If a picture appears in the records, leave it out and transcribe the rest exactly.

*** Opening Records shown ***

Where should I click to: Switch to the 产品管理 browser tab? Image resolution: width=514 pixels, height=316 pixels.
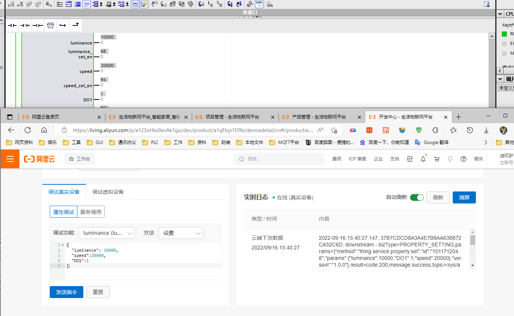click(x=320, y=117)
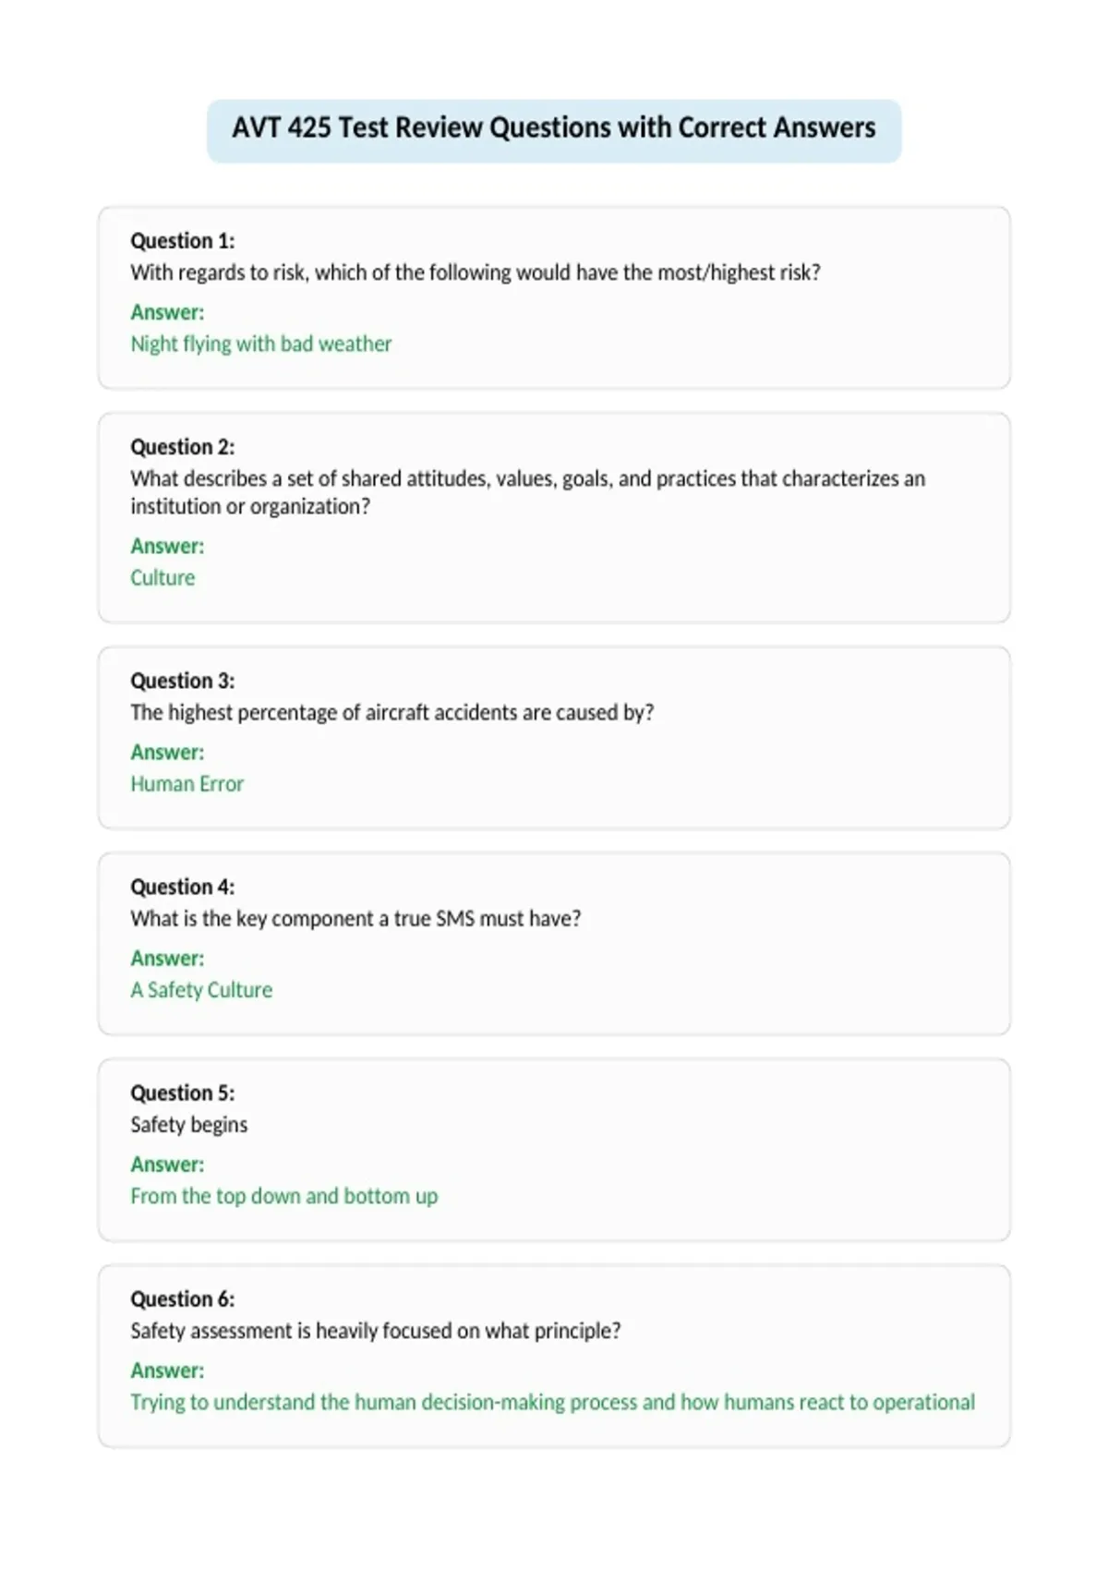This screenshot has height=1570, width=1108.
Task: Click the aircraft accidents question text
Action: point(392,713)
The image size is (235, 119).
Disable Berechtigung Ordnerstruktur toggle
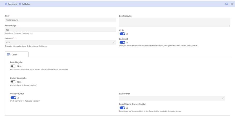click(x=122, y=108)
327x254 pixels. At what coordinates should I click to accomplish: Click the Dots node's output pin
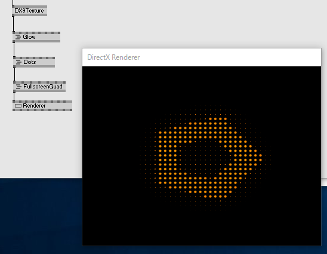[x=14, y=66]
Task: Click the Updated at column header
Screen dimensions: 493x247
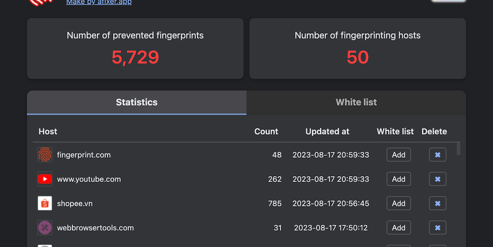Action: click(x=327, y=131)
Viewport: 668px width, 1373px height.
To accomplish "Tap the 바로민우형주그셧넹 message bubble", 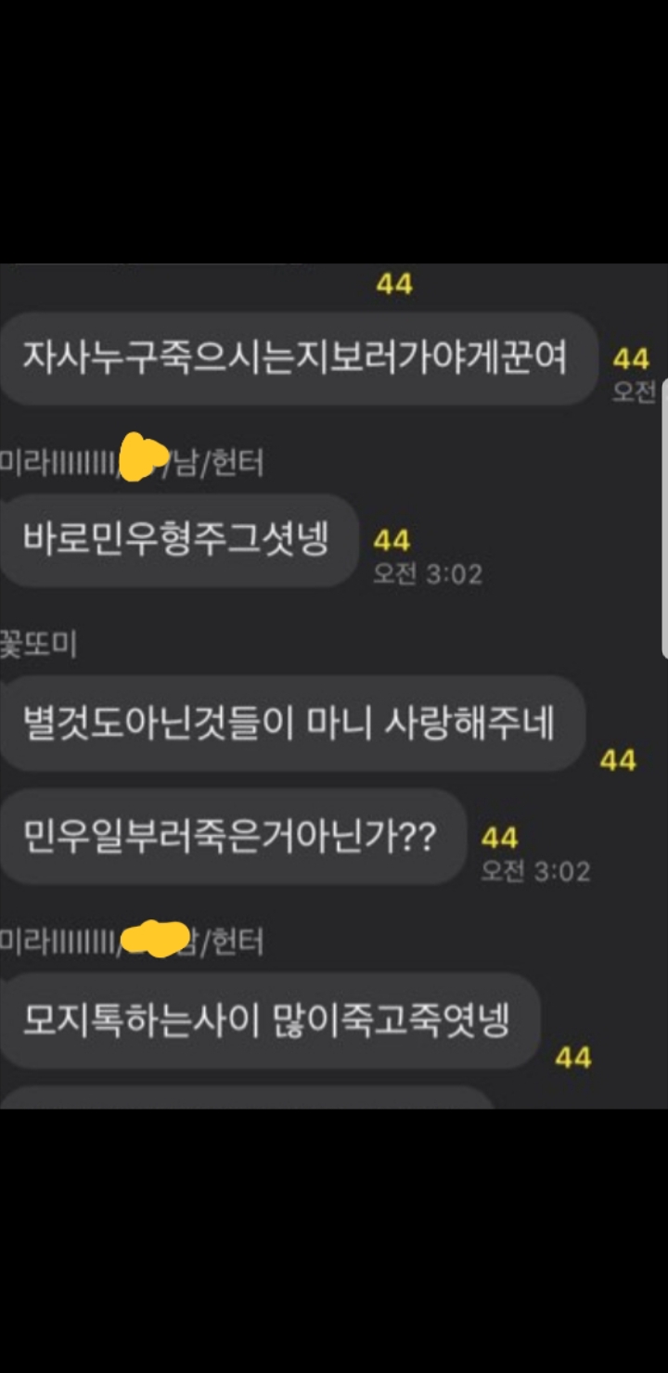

*** Closing Records shown ***

_Exercise output:_
Where should I click to: Switch to the 产品管理 browser tab? Image resolution: width=514 pixels, height=316 pixels.
click(x=320, y=117)
This screenshot has height=1570, width=1108.
Task: Click the aircraft accidents question text
Action: point(392,713)
The image size is (235, 119).
Disable Berechtigung Ordnerstruktur toggle
click(x=122, y=108)
327x254 pixels. At what coordinates should I click to accomplish: Click the Dots node's output pin
[x=14, y=66]
Task: Click the Updated at column header
Screen dimensions: 493x247
Action: click(x=327, y=131)
Viewport: 668px width, 1373px height.
To accomplish "Tap the 바로민우형주그셧넹 message bubble", 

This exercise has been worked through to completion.